Akan tetapi, lanjut Hendardi, munculnya aspirasi mengubah posisi kelembagaan Polri di bawah TNI sebagaimana di masa Orde Baru adalah gagasan keliru dan bertentangan Konstitusi RI. Usulan agar Polri berada di bawah Kementerian Dalam Negeri juga bertentangan dengan semangat Pasal 30 ayat (2) dan (4) UUD Negara RI 1945. "Ketentuan ini mengatur bahwa usaha keamanan rakyat dilaksanakan oleh Kepolisian Negara Republik Indonesia sebagai kekuatan utama, sebagai alat negara yang menjaga keamanan dan ketertiban masyarakat," cetusnya.
Hakikat Polri sebagai alat negara, sambung Hendardi, kemudian ditafsirkan dalam UU Polri, yakni menjadi berkedudukan di bawah Presiden RI sehingga tanggung jawab pelaksanaan keamanan dan ketertiban nasional dilakukan kepada Presiden RI.
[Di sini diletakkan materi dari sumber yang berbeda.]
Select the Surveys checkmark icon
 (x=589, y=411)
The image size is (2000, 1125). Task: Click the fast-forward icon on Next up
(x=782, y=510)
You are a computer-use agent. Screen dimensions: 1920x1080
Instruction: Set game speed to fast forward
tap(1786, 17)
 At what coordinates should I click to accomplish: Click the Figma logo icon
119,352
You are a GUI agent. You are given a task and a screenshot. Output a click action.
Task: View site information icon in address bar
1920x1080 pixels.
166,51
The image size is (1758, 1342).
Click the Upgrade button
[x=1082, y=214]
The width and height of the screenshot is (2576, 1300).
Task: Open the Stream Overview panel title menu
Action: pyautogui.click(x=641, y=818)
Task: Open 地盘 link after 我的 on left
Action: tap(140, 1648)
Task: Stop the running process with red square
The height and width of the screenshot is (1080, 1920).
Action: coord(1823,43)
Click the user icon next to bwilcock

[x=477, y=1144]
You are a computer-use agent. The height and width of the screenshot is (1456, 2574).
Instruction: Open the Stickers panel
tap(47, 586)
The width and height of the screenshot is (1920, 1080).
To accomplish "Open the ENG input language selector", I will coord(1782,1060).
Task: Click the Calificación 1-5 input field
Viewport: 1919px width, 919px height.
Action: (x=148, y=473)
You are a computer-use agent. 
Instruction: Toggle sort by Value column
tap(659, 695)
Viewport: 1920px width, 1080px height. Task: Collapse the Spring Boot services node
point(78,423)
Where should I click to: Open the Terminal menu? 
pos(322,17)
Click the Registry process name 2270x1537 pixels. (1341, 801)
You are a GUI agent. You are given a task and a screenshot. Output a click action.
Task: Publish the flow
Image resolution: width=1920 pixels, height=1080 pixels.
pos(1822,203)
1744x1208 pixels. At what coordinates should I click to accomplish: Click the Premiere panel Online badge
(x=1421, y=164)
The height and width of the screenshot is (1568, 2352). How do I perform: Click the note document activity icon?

"Penting diingat bahwa pemisahan TNI dan Polri sebagaimana TAP MPR No VI/MPR/2000 adalah amanat reformasi yang harus dijaga. Gagasan pengembalian posisi Polri sebagaimana di masa lalu dapat mengundang banyak penumpang gelap yang berpotensi merusak tata kelembagaan negara di bidang keamanan, ketertiban, dan penegakan hukum," tegas Hendardi.
Dalam riset Desain Transformasi Polri, Setara Institute (2024) telah menangkap aspirasi terkait perubahan posisi kelembagaan Polri dan merekomendasikan transformasi kinerja Polri bukan mengubah posisi kelembagaan Polri. Ini karena menjaga independensi Polri adalah perintah konstitusi. "Setara Institute mendorong transformasi Polri dengan salah satunya memperkuat tugas dan peran Komisi Kepolisian Nasional (Kompolnas) sebagai instrumen pengawasan permanen atas tugas-tugas Polri dalam menjalankan fungsi perlindungan dan pengayoman, menjaga keamanan dan ketertiban, serta menjalankan fungsi penegakan hukum."
Secara paralel, kata Hendardi, perbaikan hukum pemilu dan pilkada harus terus-menerus dilakukan, baik dilakukan oleh otoritas legislasi maupun melalui MK yang menetapkan ketidaknetralan ASN dan TNI/Polri sebagai tindak pidana. "Sehingga nantinya kualitas demokrasi terus meningkat," pungkasnya.